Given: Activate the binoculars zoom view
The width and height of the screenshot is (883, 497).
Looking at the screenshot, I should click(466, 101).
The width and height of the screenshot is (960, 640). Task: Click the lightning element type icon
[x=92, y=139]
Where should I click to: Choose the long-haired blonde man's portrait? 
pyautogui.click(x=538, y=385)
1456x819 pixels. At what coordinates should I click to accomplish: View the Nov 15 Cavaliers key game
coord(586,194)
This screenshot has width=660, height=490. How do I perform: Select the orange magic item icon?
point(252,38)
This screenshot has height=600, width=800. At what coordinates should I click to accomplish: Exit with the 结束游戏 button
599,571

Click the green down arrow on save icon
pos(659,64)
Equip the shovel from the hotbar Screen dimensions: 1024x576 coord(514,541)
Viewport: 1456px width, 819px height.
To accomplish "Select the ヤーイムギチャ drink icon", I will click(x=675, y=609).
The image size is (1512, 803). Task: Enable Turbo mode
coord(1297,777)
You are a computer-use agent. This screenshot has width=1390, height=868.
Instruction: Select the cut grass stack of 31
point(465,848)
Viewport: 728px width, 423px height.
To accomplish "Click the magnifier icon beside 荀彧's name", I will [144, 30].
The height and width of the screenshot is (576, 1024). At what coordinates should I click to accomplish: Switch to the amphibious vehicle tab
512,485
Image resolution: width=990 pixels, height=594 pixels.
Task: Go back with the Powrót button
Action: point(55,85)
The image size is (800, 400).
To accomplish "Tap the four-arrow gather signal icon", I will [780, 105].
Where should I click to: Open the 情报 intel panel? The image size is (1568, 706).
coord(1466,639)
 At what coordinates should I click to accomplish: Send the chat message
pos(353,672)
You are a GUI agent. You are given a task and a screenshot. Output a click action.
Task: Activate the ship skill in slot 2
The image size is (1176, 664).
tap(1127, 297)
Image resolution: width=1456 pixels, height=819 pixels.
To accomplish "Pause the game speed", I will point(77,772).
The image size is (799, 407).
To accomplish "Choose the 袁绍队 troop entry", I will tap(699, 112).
-------
§ **TASK GOAL**: Rewrite all of the items above so that every "icon" becomes "symbol", with everything else unchanged.

§ **EXERCISE RESULT**:
Given: Activate the binoculars zoom view
The width and height of the screenshot is (883, 497).
Looking at the screenshot, I should click(466, 101).
The width and height of the screenshot is (960, 640). Task: Click the lightning element type symbol
[x=92, y=139]
Where should I click to: Choose the long-haired blonde man's portrait? 
pyautogui.click(x=538, y=385)
1456x819 pixels. At what coordinates should I click to accomplish: View the Nov 15 Cavaliers key game
coord(586,194)
This screenshot has width=660, height=490. How do I perform: Select the orange magic item symbol?
point(252,38)
This screenshot has height=600, width=800. At what coordinates should I click to accomplish: Exit with the 结束游戏 button
599,571

Click the green down arrow on save symbol
pos(659,64)
Equip the shovel from the hotbar Screen dimensions: 1024x576 coord(514,541)
Viewport: 1456px width, 819px height.
To accomplish "Select the ヤーイムギチャ drink symbol", I will click(x=675, y=609).
The image size is (1512, 803). Task: Enable Turbo mode
coord(1297,777)
You are a computer-use agent. This screenshot has width=1390, height=868.
Instruction: Select the cut grass stack of 31
point(465,848)
Viewport: 728px width, 423px height.
To accomplish "Click the magnifier symbol beside 荀彧's name", I will [144, 30].
The height and width of the screenshot is (576, 1024). At what coordinates should I click to accomplish: Switch to the amphibious vehicle tab
512,485
Image resolution: width=990 pixels, height=594 pixels.
Task: Go back with the Powrót button
Action: point(55,85)
The image size is (800, 400).
To accomplish "Tap the four-arrow gather signal symbol", I will [780, 105].
Where should I click to: Open the 情报 intel panel? The image size is (1568, 706).
coord(1466,639)
 At what coordinates should I click to accomplish: Send the chat message
pos(353,672)
You are a GUI agent. You are given a task and a screenshot. Output a click action.
Task: Activate the ship skill in slot 2
The image size is (1176, 664).
tap(1127, 297)
Image resolution: width=1456 pixels, height=819 pixels.
To accomplish "Pause the game speed", I will point(77,772).
The image size is (799, 407).
To accomplish "Choose the 袁绍队 troop entry", I will tap(699, 112).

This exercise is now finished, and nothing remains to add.